## Data for processing
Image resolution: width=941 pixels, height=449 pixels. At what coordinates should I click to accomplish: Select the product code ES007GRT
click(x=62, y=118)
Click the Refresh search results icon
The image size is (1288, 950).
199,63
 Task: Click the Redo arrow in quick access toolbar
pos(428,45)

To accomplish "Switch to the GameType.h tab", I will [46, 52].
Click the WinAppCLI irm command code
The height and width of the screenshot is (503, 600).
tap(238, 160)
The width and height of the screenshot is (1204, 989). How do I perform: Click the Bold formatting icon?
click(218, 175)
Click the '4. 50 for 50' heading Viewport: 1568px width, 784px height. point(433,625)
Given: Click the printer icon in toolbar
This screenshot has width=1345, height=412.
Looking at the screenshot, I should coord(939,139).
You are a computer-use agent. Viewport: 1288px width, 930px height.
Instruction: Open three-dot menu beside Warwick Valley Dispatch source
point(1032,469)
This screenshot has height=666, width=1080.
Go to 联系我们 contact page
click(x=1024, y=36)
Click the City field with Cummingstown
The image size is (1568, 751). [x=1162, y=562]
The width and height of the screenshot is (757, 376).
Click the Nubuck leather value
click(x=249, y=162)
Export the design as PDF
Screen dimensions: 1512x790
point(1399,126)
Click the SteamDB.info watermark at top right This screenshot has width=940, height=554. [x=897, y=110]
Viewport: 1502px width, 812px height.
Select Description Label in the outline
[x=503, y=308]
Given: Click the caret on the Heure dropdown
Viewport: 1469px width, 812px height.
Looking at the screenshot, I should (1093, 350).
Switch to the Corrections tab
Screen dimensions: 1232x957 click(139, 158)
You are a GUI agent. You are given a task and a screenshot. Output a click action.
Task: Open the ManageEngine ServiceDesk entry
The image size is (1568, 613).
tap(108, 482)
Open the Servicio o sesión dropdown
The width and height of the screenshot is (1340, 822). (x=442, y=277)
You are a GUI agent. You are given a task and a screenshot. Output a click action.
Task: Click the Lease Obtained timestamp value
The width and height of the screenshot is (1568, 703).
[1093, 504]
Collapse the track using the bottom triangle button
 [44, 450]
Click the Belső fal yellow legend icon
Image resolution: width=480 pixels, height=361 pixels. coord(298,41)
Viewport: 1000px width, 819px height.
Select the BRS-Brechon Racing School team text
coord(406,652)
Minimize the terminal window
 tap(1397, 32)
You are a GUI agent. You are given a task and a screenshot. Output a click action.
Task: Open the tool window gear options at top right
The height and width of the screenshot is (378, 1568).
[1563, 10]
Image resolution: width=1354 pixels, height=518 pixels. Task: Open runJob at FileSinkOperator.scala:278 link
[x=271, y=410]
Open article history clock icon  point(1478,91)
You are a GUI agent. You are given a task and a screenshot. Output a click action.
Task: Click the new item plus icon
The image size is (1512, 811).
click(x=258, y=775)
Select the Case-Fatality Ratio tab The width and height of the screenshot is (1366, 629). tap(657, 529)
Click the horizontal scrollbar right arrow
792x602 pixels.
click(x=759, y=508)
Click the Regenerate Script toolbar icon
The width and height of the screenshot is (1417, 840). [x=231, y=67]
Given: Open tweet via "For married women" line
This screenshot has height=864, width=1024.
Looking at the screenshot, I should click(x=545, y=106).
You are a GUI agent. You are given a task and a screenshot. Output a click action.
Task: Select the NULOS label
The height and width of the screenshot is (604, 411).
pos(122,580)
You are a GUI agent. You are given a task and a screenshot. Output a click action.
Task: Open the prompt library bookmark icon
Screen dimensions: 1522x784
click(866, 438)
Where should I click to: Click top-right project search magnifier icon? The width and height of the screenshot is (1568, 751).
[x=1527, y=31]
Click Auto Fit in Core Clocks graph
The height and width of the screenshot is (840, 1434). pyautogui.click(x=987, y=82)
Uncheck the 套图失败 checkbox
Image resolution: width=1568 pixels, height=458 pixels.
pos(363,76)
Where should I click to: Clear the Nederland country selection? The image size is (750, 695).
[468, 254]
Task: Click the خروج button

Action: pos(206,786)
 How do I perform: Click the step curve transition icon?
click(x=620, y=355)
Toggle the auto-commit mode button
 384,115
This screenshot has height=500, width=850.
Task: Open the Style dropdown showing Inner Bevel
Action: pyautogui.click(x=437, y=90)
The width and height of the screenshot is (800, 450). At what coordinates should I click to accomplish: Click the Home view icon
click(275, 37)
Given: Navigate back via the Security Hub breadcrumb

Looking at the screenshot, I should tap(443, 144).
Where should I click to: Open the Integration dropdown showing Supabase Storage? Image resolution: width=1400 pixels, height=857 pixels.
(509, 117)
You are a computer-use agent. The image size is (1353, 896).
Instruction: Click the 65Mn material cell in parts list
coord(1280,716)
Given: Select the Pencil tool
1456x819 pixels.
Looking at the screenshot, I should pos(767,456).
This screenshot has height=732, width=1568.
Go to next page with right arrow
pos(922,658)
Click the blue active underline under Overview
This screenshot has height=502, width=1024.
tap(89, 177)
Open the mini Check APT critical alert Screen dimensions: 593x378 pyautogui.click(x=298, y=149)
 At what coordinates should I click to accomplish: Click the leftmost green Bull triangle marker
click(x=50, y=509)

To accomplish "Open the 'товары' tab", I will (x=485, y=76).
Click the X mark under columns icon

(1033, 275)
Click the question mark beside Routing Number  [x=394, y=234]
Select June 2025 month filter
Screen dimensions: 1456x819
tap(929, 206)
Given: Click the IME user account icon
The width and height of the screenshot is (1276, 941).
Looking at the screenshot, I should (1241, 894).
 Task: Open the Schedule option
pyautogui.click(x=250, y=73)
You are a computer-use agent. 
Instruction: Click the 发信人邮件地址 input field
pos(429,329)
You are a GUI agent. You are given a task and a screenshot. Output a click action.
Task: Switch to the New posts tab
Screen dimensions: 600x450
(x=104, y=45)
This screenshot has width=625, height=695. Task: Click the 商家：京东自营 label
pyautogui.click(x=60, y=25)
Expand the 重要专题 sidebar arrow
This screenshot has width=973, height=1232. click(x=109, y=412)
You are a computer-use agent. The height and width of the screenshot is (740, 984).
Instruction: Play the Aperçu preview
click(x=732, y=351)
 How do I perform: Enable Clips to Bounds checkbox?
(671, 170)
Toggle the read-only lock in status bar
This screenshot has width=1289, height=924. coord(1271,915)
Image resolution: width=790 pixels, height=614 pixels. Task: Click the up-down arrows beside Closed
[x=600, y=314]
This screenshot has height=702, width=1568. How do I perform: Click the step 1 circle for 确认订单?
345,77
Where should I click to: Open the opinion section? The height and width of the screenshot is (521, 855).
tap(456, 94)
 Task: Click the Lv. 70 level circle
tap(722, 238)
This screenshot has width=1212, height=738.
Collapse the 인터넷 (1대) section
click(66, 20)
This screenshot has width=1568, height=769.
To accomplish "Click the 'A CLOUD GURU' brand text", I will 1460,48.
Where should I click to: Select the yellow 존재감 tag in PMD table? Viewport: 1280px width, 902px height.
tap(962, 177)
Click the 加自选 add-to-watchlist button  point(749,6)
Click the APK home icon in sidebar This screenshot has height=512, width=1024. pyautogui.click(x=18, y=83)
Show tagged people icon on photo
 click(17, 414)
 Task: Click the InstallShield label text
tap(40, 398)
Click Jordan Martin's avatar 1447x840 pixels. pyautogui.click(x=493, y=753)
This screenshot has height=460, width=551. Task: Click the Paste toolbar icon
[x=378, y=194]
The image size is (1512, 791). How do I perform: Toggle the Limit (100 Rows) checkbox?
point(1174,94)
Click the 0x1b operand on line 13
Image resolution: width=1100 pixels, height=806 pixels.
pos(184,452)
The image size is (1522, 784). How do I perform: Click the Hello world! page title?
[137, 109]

## Task description
Express every line of the entries above as a JSON list of strings, one string per line, leaving out blank lines.

## Response to this task
[
  "Image resolution: width=941 pixels, height=449 pixels. At what coordinates should I click to accomplish: Select the product code ES007GRT",
  "click(x=62, y=118)",
  "Click the Refresh search results icon",
  "The image size is (1288, 950).",
  "199,63",
  " Task: Click the Redo arrow in quick access toolbar",
  "pos(428,45)",
  "To accomplish \"Switch to the GameType.h tab\", I will [46, 52].",
  "Click the WinAppCLI irm command code",
  "The height and width of the screenshot is (503, 600).",
  "tap(238, 160)",
  "The width and height of the screenshot is (1204, 989). How do I perform: Click the Bold formatting icon?",
  "click(218, 175)",
  "Click the '4. 50 for 50' heading Viewport: 1568px width, 784px height. point(433,625)",
  "Given: Click the printer icon in toolbar",
  "This screenshot has width=1345, height=412.",
  "Looking at the screenshot, I should coord(939,139).",
  "You are a computer-use agent. Viewport: 1288px width, 930px height.",
  "Instruction: Open three-dot menu beside Warwick Valley Dispatch source",
  "point(1032,469)",
  "This screenshot has height=666, width=1080.",
  "Go to 联系我们 contact page",
  "click(x=1024, y=36)",
  "Click the City field with Cummingstown",
  "The image size is (1568, 751). [x=1162, y=562]",
  "The width and height of the screenshot is (757, 376).",
  "Click the Nubuck leather value",
  "click(x=249, y=162)",
  "Export the design as PDF",
  "Screen dimensions: 1512x790",
  "point(1399,126)",
  "Click the SteamDB.info watermark at top right This screenshot has width=940, height=554. [x=897, y=110]",
  "Viewport: 1502px width, 812px height.",
  "Select Description Label in the outline",
  "[x=503, y=308]",
  "Given: Click the caret on the Heure dropdown",
  "Viewport: 1469px width, 812px height.",
  "Looking at the screenshot, I should (1093, 350).",
  "Switch to the Corrections tab",
  "Screen dimensions: 1232x957 click(139, 158)",
  "You are a GUI agent. You are given a task and a screenshot. Output a click action.",
  "Task: Open the ManageEngine ServiceDesk entry",
  "The image size is (1568, 613).",
  "tap(108, 482)",
  "Open the Servicio o sesión dropdown",
  "The width and height of the screenshot is (1340, 822). (x=442, y=277)",
  "You are a GUI agent. You are given a task and a screenshot. Output a click action.",
  "Task: Click the Lease Obtained timestamp value",
  "The width and height of the screenshot is (1568, 703).",
  "[1093, 504]",
  "Collapse the track using the bottom triangle button",
  " [44, 450]",
  "Click the Belső fal yellow legend icon",
  "Image resolution: width=480 pixels, height=361 pixels. coord(298,41)",
  "Viewport: 1000px width, 819px height.",
  "Select the BRS-Brechon Racing School team text",
  "coord(406,652)",
  "Minimize the terminal window",
  " tap(1397, 32)",
  "You are a GUI agent. You are given a task and a screenshot. Output a click action.",
  "Task: Open the tool window gear options at top right",
  "The height and width of the screenshot is (378, 1568).",
  "[1563, 10]",
  "Image resolution: width=1354 pixels, height=518 pixels. Task: Open runJob at FileSinkOperator.scala:278 link",
  "[x=271, y=410]",
  "Open article history clock icon  point(1478,91)",
  "You are a GUI agent. You are given a task and a screenshot. Output a click action.",
  "Task: Click the new item plus icon",
  "The image size is (1512, 811).",
  "click(x=258, y=775)",
  "Select the Case-Fatality Ratio tab The width and height of the screenshot is (1366, 629). tap(657, 529)",
  "Click the horizontal scrollbar right arrow",
  "792x602 pixels.",
  "click(x=759, y=508)",
  "Click the Regenerate Script toolbar icon",
  "The width and height of the screenshot is (1417, 840). [x=231, y=67]",
  "Given: Open tweet via \"For married women\" line",
  "This screenshot has height=864, width=1024.",
  "Looking at the screenshot, I should click(x=545, y=106).",
  "You are a GUI agent. You are given a task and a screenshot. Output a click action.",
  "Task: Select the NULOS label",
  "The height and width of the screenshot is (604, 411).",
  "pos(122,580)",
  "You are a GUI agent. You are given a task and a screenshot. Output a click action.",
  "Task: Open the prompt library bookmark icon",
  "Screen dimensions: 1522x784",
  "click(866, 438)",
  "Where should I click to: Click top-right project search magnifier icon? The width and height of the screenshot is (1568, 751).",
  "[x=1527, y=31]",
  "Click Auto Fit in Core Clocks graph",
  "The height and width of the screenshot is (840, 1434). pyautogui.click(x=987, y=82)",
  "Uncheck the 套图失败 checkbox",
  "Image resolution: width=1568 pixels, height=458 pixels.",
  "pos(363,76)",
  "Where should I click to: Clear the Nederland country selection? The image size is (750, 695).",
  "[468, 254]",
  "Task: Click the خروج button",
  "Action: pos(206,786)",
  " How do I perform: Click the step curve transition icon?",
  "click(x=620, y=355)",
  "Toggle the auto-commit mode button",
  " 384,115",
  "This screenshot has height=500, width=850.",
  "Task: Open the Style dropdown showing Inner Bevel",
  "Action: pyautogui.click(x=437, y=90)",
  "The width and height of the screenshot is (800, 450). At what coordinates should I click to accomplish: Click the Home view icon",
  "click(275, 37)",
  "Given: Navigate back via the Security Hub breadcrumb",
  "Looking at the screenshot, I should tap(443, 144).",
  "Where should I click to: Open the Integration dropdown showing Supabase Storage? Image resolution: width=1400 pixels, height=857 pixels.",
  "(509, 117)",
  "You are a computer-use agent. The image size is (1353, 896).",
  "Instruction: Click the 65Mn material cell in parts list",
  "coord(1280,716)",
  "Given: Select the Pencil tool",
  "1456x819 pixels.",
  "Looking at the screenshot, I should pos(767,456).",
  "This screenshot has height=732, width=1568.",
  "Go to next page with right arrow",
  "pos(922,658)",
  "Click the blue active underline under Overview",
  "This screenshot has height=502, width=1024.",
  "tap(89, 177)",
  "Open the mini Check APT critical alert Screen dimensions: 593x378 pyautogui.click(x=298, y=149)",
  " At what coordinates should I click to accomplish: Click the leftmost green Bull triangle marker",
  "click(x=50, y=509)",
  "To accomplish \"Open the 'товары' tab\", I will (x=485, y=76).",
  "Click the X mark under columns icon",
  "(1033, 275)",
  "Click the question mark beside Routing Number  [x=394, y=234]",
  "Select June 2025 month filter",
  "Screen dimensions: 1456x819",
  "tap(929, 206)",
  "Given: Click the IME user account icon",
  "The width and height of the screenshot is (1276, 941).",
  "Looking at the screenshot, I should (1241, 894).",
  " Task: Open the Schedule option",
  "pyautogui.click(x=250, y=73)",
  "You are a computer-use agent. ",
  "Instruction: Click the 发信人邮件地址 input field",
  "pos(429,329)",
  "You are a GUI agent. You are given a task and a screenshot. Output a click action.",
  "Task: Switch to the New posts tab",
  "Screen dimensions: 600x450",
  "(x=104, y=45)",
  "This screenshot has width=625, height=695. Task: Click the 商家：京东自营 label",
  "pyautogui.click(x=60, y=25)",
  "Expand the 重要专题 sidebar arrow",
  "This screenshot has width=973, height=1232. click(x=109, y=412)",
  "You are a computer-use agent. The height and width of the screenshot is (740, 984).",
  "Instruction: Play the Aperçu preview",
  "click(x=732, y=351)",
  " How do I perform: Enable Clips to Bounds checkbox?",
  "(671, 170)",
  "Toggle the read-only lock in status bar",
  "This screenshot has width=1289, height=924. coord(1271,915)",
  "Image resolution: width=790 pixels, height=614 pixels. Task: Click the up-down arrows beside Closed",
  "[x=600, y=314]",
  "This screenshot has height=702, width=1568. How do I perform: Click the step 1 circle for 确认订单?",
  "345,77",
  "Where should I click to: Open the opinion section? The height and width of the screenshot is (521, 855).",
  "tap(456, 94)",
  " Task: Click the Lv. 70 level circle",
  "tap(722, 238)",
  "This screenshot has width=1212, height=738.",
  "Collapse the 인터넷 (1대) section",
  "click(66, 20)",
  "This screenshot has width=1568, height=769.",
  "To accomplish \"Click the 'A CLOUD GURU' brand text\", I will 1460,48.",
  "Where should I click to: Select the yellow 존재감 tag in PMD table? Viewport: 1280px width, 902px height.",
  "tap(962, 177)",
  "Click the 加自选 add-to-watchlist button  point(749,6)",
  "Click the APK home icon in sidebar This screenshot has height=512, width=1024. pyautogui.click(x=18, y=83)",
  "Show tagged people icon on photo",
  " click(17, 414)",
  " Task: Click the InstallShield label text",
  "tap(40, 398)",
  "Click Jordan Martin's avatar 1447x840 pixels. pyautogui.click(x=493, y=753)",
  "This screenshot has height=460, width=551. Task: Click the Paste toolbar icon",
  "[x=378, y=194]",
  "The image size is (1512, 791). How do I perform: Toggle the Limit (100 Rows) checkbox?",
  "point(1174,94)",
  "Click the 0x1b operand on line 13",
  "Image resolution: width=1100 pixels, height=806 pixels.",
  "pos(184,452)",
  "The image size is (1522, 784). How do I perform: Click the Hello world! page title?",
  "[137, 109]"
]